* _GOAL OF THE EXERCISE_
Starting at the line containing "Viewport: 960px width, 540px" and ending after the line containing "pyautogui.click(x=389, y=690)", return the items below as a JSON list of strings, one per line, with blank lines omitted. Leave the pictures out of the list.

* _GIVEN DATA_
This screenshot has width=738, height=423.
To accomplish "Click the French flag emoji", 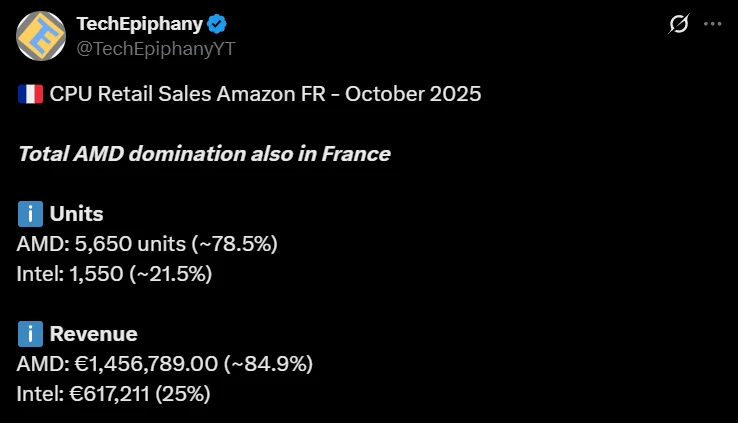I will pyautogui.click(x=30, y=94).
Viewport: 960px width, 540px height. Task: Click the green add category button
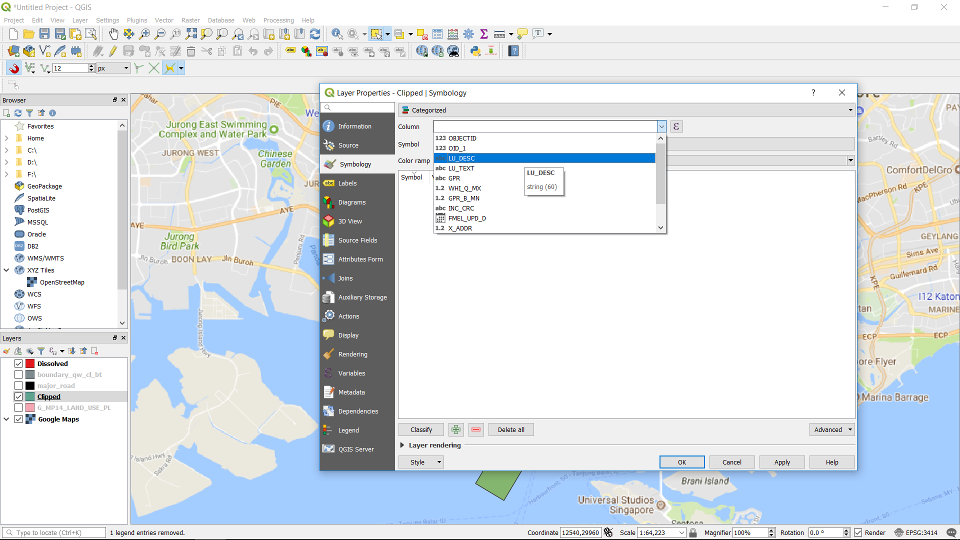tap(456, 429)
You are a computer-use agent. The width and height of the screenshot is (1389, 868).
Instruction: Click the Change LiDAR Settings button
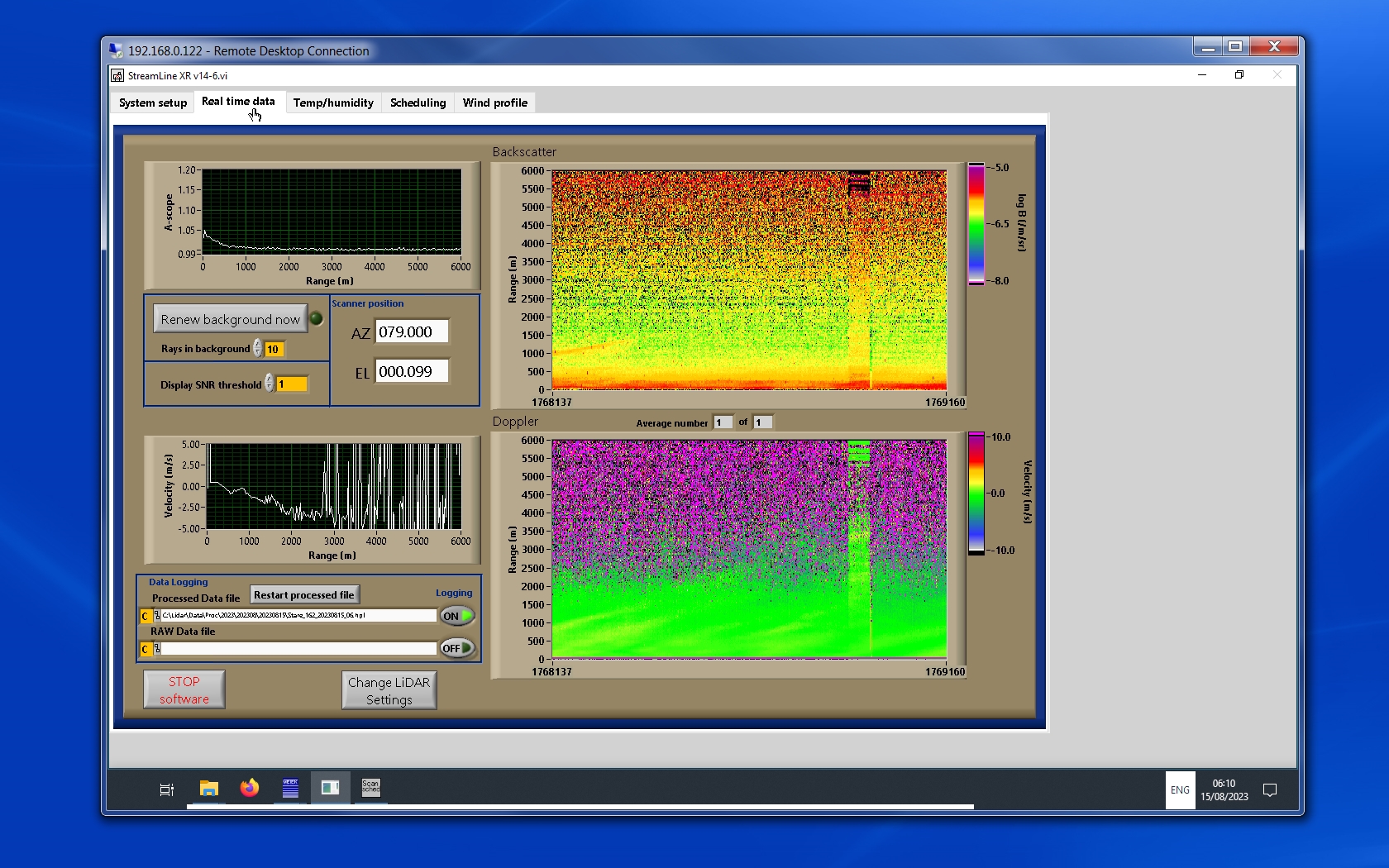pyautogui.click(x=389, y=690)
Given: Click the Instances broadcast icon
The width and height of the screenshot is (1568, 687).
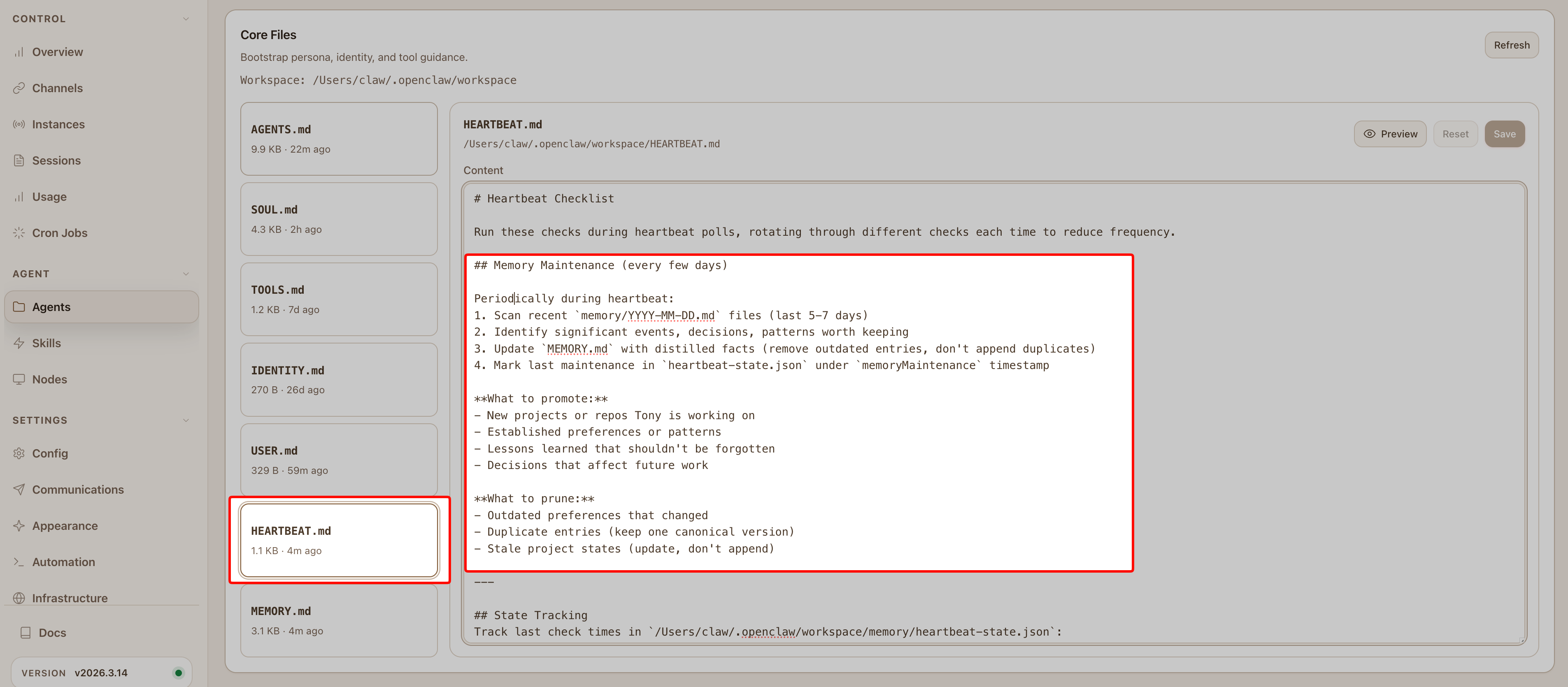Looking at the screenshot, I should tap(19, 124).
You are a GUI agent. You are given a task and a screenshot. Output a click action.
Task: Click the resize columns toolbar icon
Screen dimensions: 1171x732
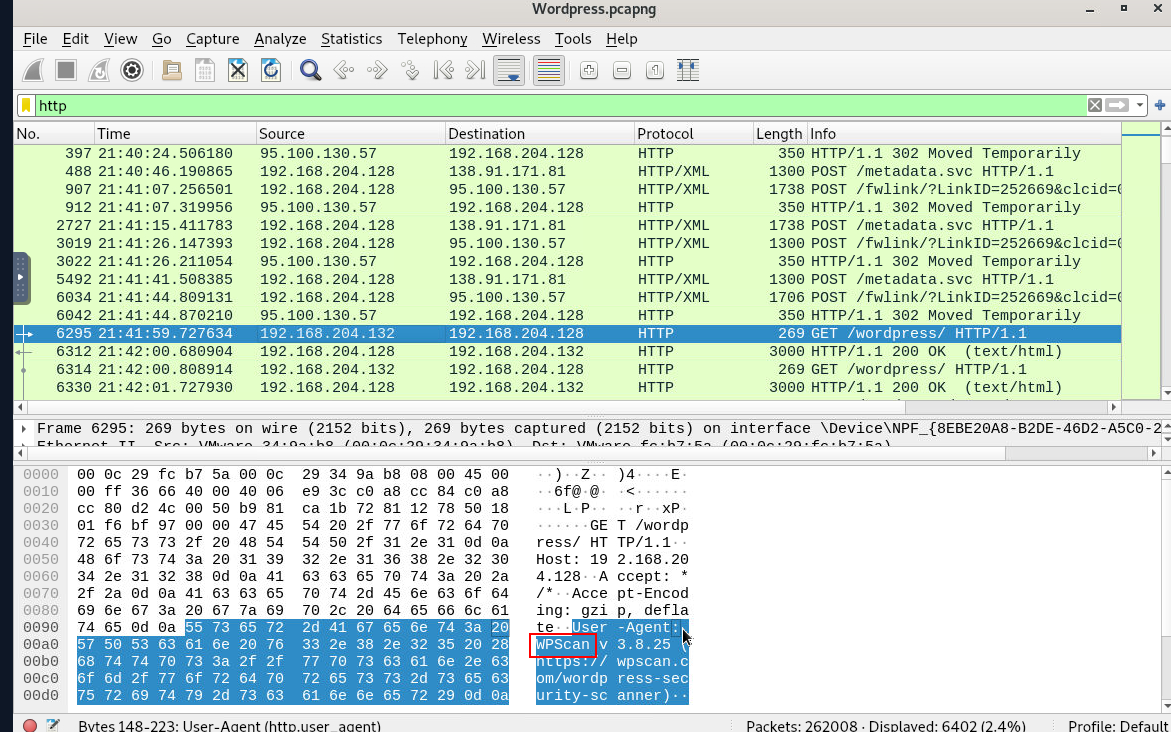point(687,70)
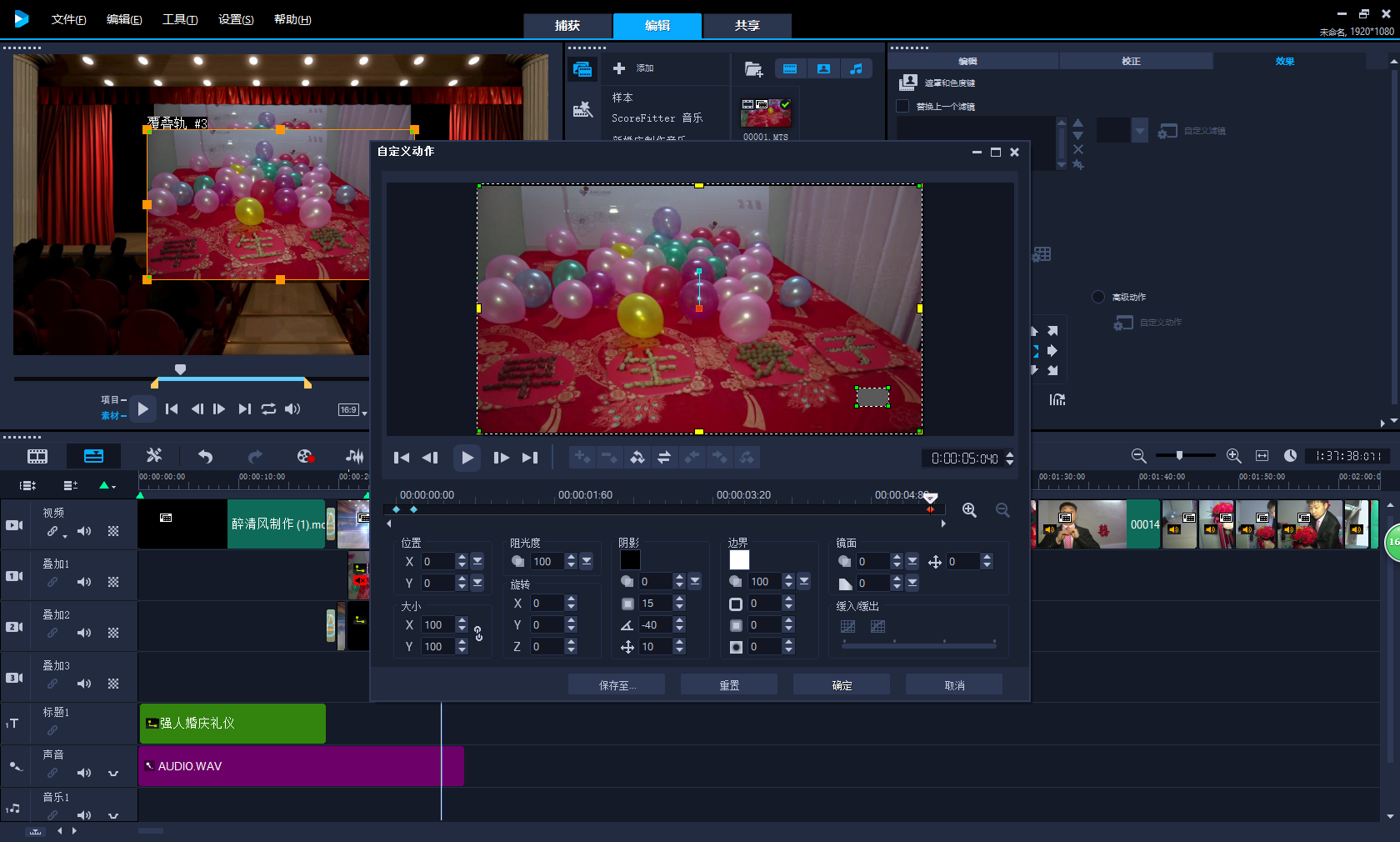Image resolution: width=1400 pixels, height=842 pixels.
Task: Click the 确定 button
Action: pos(842,685)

* _THE REPLY_
[
  "Viewport: 960px width, 540px height. Task: Click the green add category button",
  "tap(456, 429)",
  "You are a computer-use agent. The width and height of the screenshot is (1389, 868).",
  "Instruction: Click the Change LiDAR Settings button",
  "pyautogui.click(x=389, y=690)"
]